Supplied text start
Who would have thought that the humble cauliflower would have made such a comeback as it has in recent years? The once much-maligned vegetable is now the darling of the culinary world and positively shines in this Cauliflower and Chicken Curry recipe

Not only is this curry recipe quick and easy to make, but it is also inexpensive, yet a nutritious dish and perfect for a main meal, lunch or supper dish.

Use chicken thighs for this dish, they are also cheaper to buy than the breast fillets and are also tastier and work well in any curry dish—breasts are lost with all the spices. 

This recipe can also be adapted for non-meat eaters by simply omitting the chicken. Proceed with the recipe and ignore all references to the bird.


  • 6 large skinless, boneless chicken thighs

  • 2 tablespoons oil

  • 1 large onion, finely diced

  • 2 green chiles, finely diced

  • 1 (1-inch) piece ginger, finely grated

  • 3 cloves garlic, minced

  • 1/2 teaspoon chili powder

  • 1 teaspoon turmeric

  • 2 teaspoons garam masala

  • 1 tablespoon brown sugar

  • 1 can tomatoes, chopped

  • 1 can coconut milk

  • 1 medium head cauliflower, broken into florets

  • Salt, to taste

  • Freshly ground black pepper, to taste

  • 2 large handfuls spinach

Steps to Make It

  1. Gather the ingredients.

  2. Start by cutting the chicken thighs into 2.5-centimeter ( 1 x 1-inch) sized chunks. Heat 1 tablespoon oil in a large frying pan and brown the chicken on all sides. Remove the chicken from the pan and keep to one side.

  3. Add the remaining tablespoon of oil to the same pan, add the chopped onion and cook on medium heat until the onions are soft.

  4. Add the green chile, ginger, and garlic and continue to cook for 1 minute, taking care not to burn. Then, add the chili powder, turmeric, garam masala, and sugar and cook for a further minute stirring constantly.

  5. Pour in the tomatoes and coconut milk, stir well, then add the chicken and cauliflower. Simmer for 10 minutes until the cauliflower and chicken are cooked through. Add a little stock or water if the sauce gets too thick.

  6. Check the seasoning, and add salt and/or pepper as required, then stir through the spinach until it just starts to wilt.

  7. Serve the curry into warmed bowls with cooked rice, and/or naan bread or chapatis on the side. 


Alternatives to Chicken and Cauliflower

This recipe really does need the cauliflower, the spices and cream, it is this which gives it the texture and flavor required. After that add or take away to your heart's desire. Switch the spinach for kale or other greens, or omit altogether. Peas are a good addition as is corn. It is up to you.
Supplied text end
Data section start
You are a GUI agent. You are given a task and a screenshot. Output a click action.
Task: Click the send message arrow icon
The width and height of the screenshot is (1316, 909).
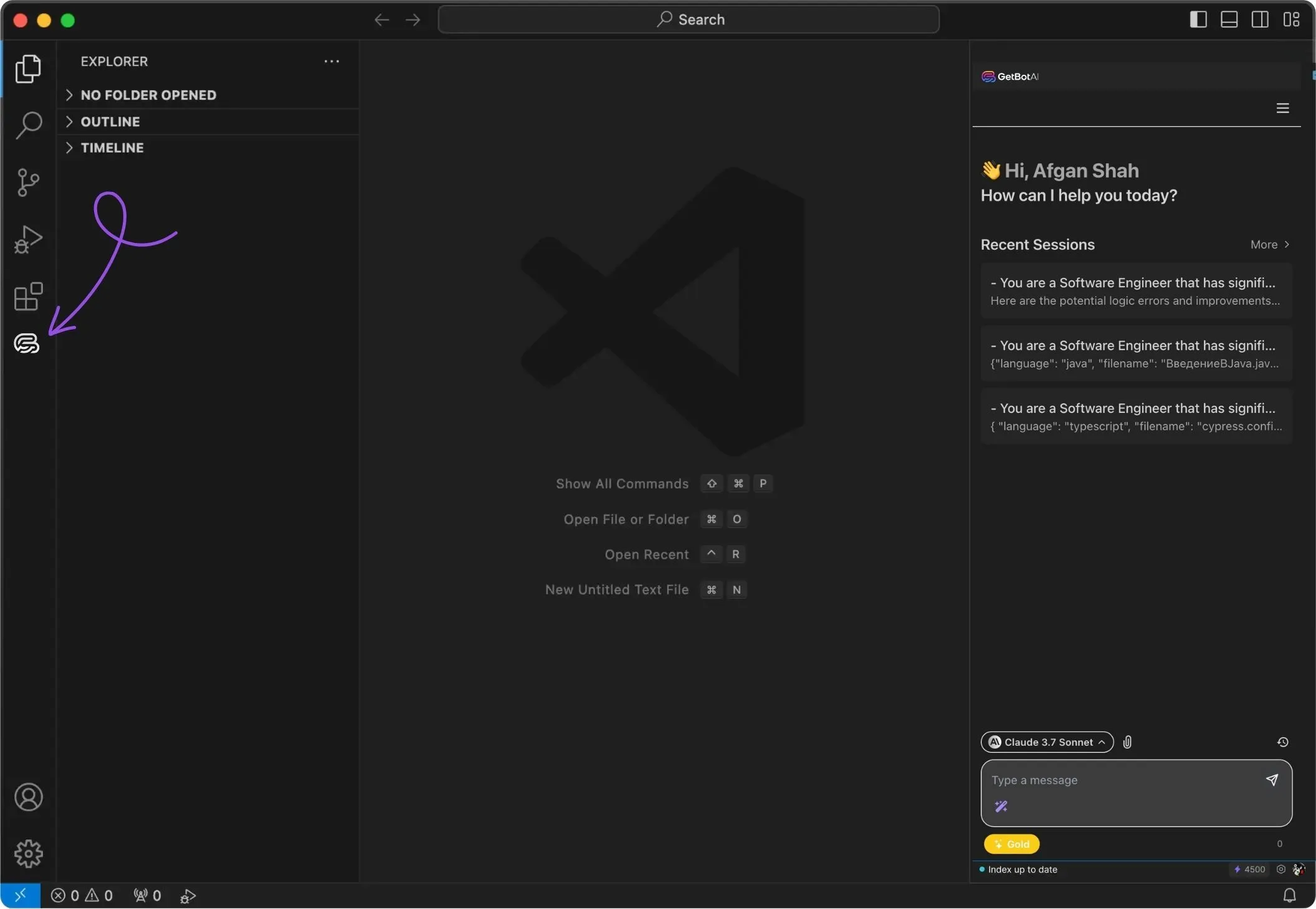(x=1272, y=780)
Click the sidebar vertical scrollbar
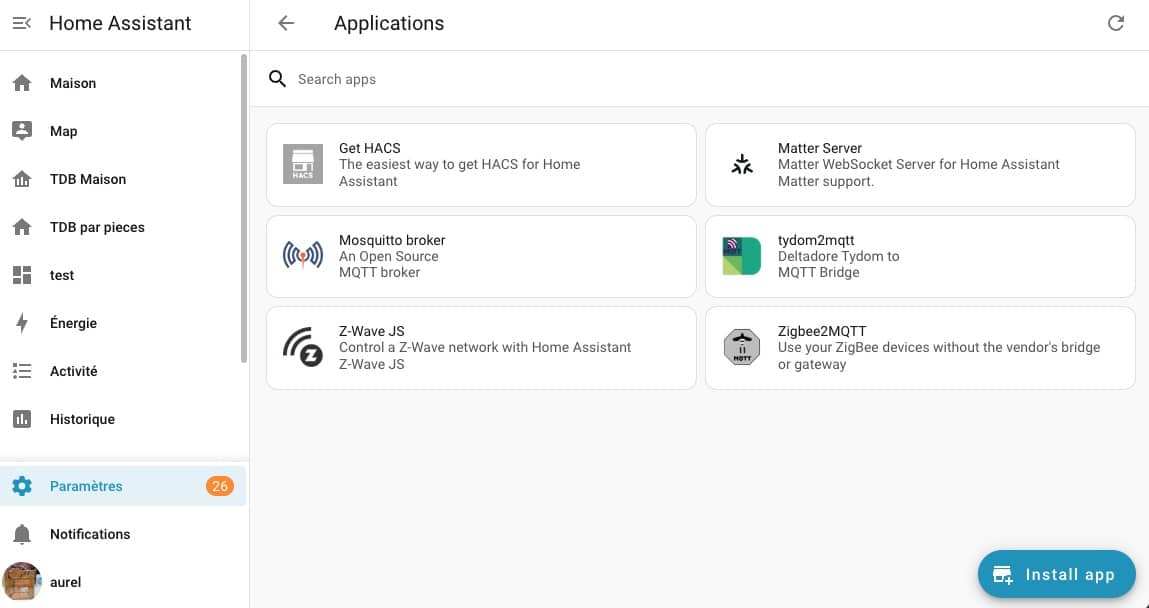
Data section end
Requirements:
1 > Retype part of the curry recipe word for word, beginning at the words "Steps to Make" and stopping after "to one side.".
2 > In the rows above, switch every "screenshot" to "screen image" and leave everything else unchanged. Omit the pictures from your answer.

Results for each task:
1 >
Steps to Make It

  1. Gather the ingredients.

  2. Start by cutting the chicken thighs into 2.5-centimeter ( 1 x 1-inch) sized chunks. Heat 1 tablespoon oil in a large frying pan and brown the chicken on all sides. Remove the chicken from the pan and keep to one side.

2 >
You are a GUI agent. You are given a task and a screen image. Output a click action.
Task: Click the send message arrow icon
The width and height of the screen image is (1316, 909).
(x=1272, y=780)
Click the sidebar vertical scrollbar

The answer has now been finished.